Jahresbilanz bei Deutschlands größter Floating-PV-Anlage

Das westfälische Haltern verfügt seit einem Jahr über Deutschlands größte schwimmende Solaranlage. Warum das nicht nur Anlass zur Freude gibt, zeigte sich nun beim Ortstermin.
Ministerpräsidenten-Wetter. Wie vor ein paar Monaten, als Nordrhein-Westfalens Regierungschef Hendrik Wüst (CDU) am Halterner Silbersee vorfuhr, macht die Sonne auch diesmal blau. Grau in Grau ist Westfalens Himmel getüncht, kein besonders malerisches Ambiente für einen Geburtstag. Doch das Geburtstagskind, Deutschlands größte schwimmende Solaranlage, tut unbekümmert. Sie dümpelt auf 1,8 Hektar Wasserfläche wie immer und produziert dank neuester Technik verlässlich einen Batzen Strom.

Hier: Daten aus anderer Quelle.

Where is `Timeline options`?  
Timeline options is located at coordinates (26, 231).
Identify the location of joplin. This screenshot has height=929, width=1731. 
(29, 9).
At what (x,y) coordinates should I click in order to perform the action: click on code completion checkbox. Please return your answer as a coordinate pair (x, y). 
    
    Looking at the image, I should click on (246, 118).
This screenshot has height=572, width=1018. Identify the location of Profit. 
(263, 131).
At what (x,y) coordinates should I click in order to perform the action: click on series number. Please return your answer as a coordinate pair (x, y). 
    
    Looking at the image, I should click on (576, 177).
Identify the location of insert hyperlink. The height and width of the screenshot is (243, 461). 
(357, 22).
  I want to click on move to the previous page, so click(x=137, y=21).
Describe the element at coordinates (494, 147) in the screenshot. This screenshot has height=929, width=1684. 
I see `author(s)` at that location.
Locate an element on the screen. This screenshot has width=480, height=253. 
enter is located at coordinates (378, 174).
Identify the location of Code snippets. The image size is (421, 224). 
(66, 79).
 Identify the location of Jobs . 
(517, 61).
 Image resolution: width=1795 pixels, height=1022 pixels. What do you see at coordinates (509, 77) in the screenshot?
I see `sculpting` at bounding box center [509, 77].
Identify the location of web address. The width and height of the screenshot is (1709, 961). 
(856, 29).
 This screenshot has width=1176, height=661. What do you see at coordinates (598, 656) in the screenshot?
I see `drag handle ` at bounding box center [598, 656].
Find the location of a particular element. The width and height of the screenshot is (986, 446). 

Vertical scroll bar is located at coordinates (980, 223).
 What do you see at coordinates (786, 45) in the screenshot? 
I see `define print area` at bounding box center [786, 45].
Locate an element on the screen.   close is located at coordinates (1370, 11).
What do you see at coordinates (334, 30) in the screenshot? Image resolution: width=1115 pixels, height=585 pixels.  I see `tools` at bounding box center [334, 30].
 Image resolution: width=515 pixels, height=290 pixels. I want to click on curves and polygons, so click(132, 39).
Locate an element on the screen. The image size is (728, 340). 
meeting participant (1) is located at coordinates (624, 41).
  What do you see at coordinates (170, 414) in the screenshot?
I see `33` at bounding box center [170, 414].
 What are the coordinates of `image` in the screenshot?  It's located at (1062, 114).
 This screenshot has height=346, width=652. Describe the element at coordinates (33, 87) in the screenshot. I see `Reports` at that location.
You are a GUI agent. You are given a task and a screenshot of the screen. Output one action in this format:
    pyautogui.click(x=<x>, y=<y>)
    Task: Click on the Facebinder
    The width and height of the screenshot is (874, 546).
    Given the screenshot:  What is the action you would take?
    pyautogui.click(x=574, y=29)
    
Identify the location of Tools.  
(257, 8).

Der landet werktags direkt im Produktionsprozess seiner Besitzerin, der Quarzwerke. Nach fast genau einem Jahr in Betrieb, im Mai ist es so weit, hat die 3,1-MW-Anlage mit ihren 5.744 Modulen gehalten, was sie versprochen hat. Halterns Quarzwerke-Betriebsleiter Daniel Duric kann von keiner technischen Störung durch Wind oder Wasser berichten. Auch liege die Stromproduktion im Soll. 2,7 Millionen kWh seien es geworden, sagt er.
Damit hat es sich aber auch schon mit den genaueren Angaben. Der Rest ist Betriebsgeheimnis beim Familienunternehmen, das seinen Stammsitz im rheinischen Frechen hat. Wochenends ruht der Abbau von Quarzsand aus den Baggerseen zumeist, dann speist die Floating-PV-Anlage ins öffentliche Netz ein. Wie viel der 2,7 Millionen kWh, das bleibt im Ungenauen. Immerhin 225 Standardhaushalte profitierten bilanziell vom Überschussstrom, so Duric.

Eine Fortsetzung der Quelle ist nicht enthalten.